■ **Exercise input**
/---

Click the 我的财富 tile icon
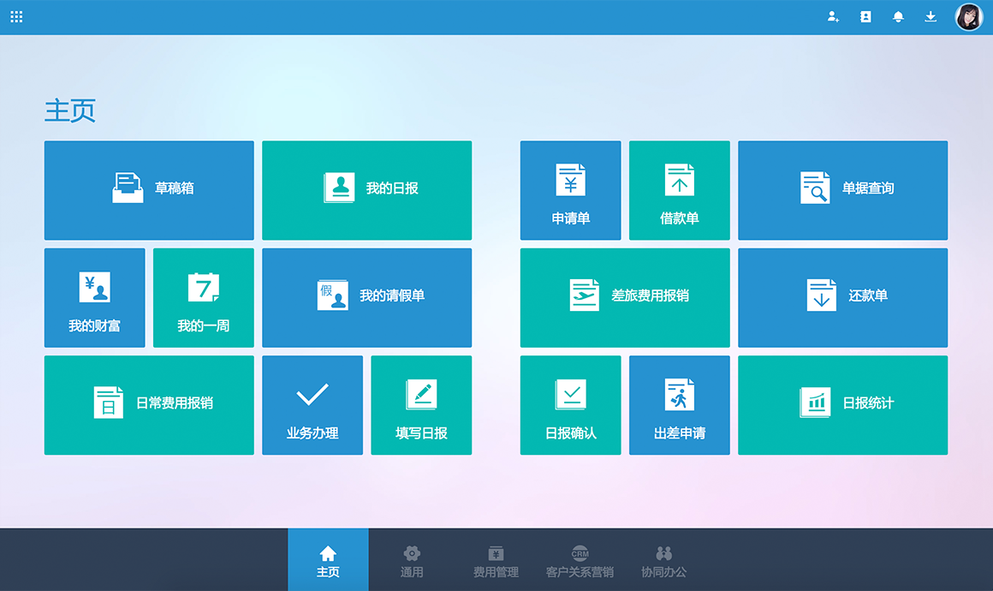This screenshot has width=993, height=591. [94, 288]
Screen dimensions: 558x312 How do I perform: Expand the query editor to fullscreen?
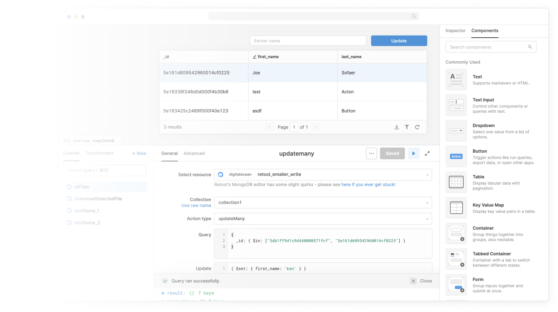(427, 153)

\---
/---

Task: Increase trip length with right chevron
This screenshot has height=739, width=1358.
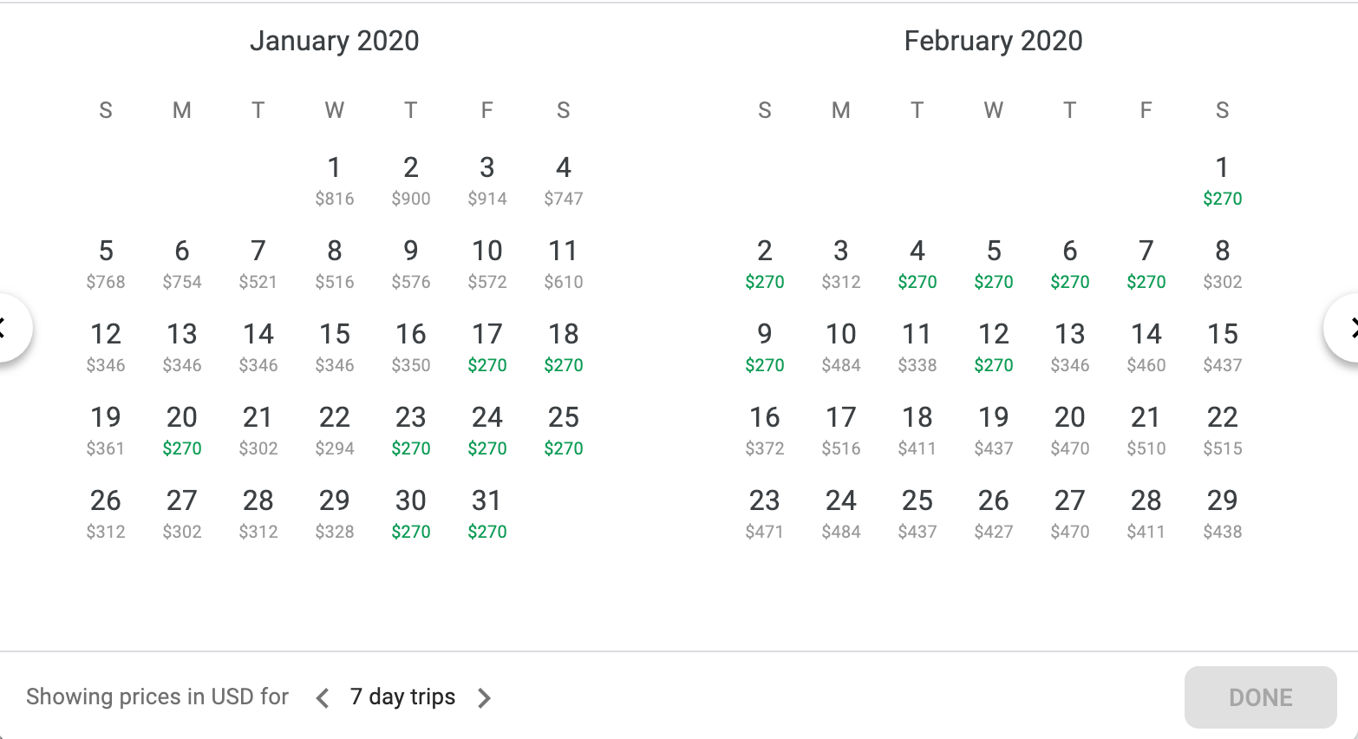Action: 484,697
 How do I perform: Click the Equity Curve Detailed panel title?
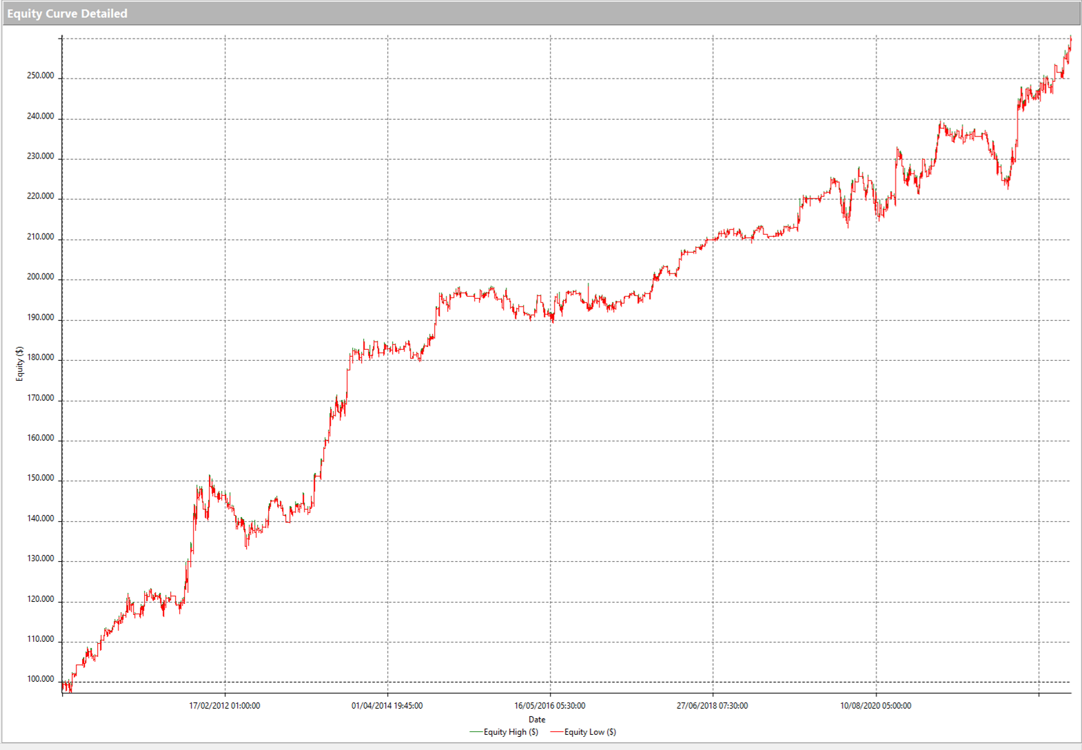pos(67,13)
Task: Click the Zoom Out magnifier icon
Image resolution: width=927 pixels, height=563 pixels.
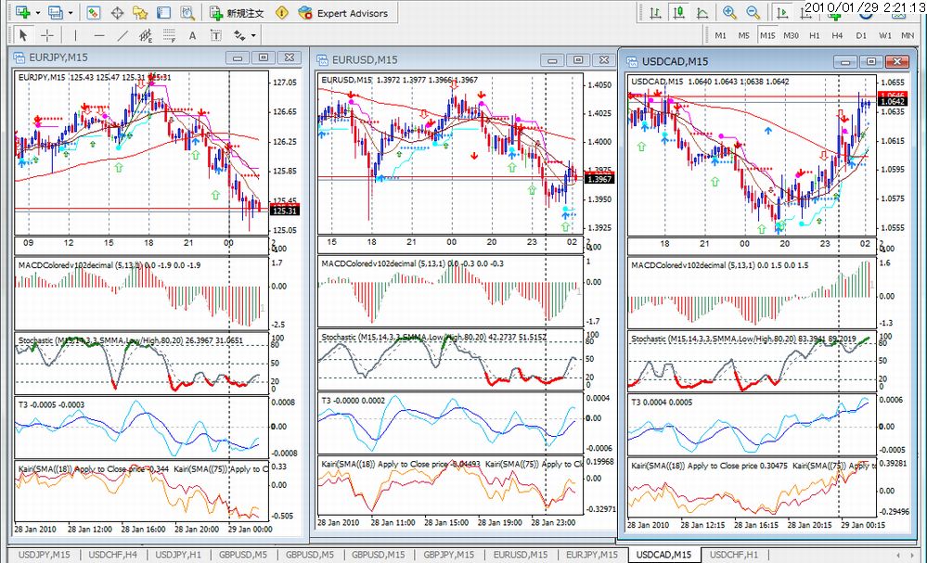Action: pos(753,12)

\---

■ **Problem to work on**
Scan the records for the word "Task". Copy each line where it turns up.

■ **Answer below**
Task: Increase trip length with right chevron
Task: Click the Zoom Out magnifier icon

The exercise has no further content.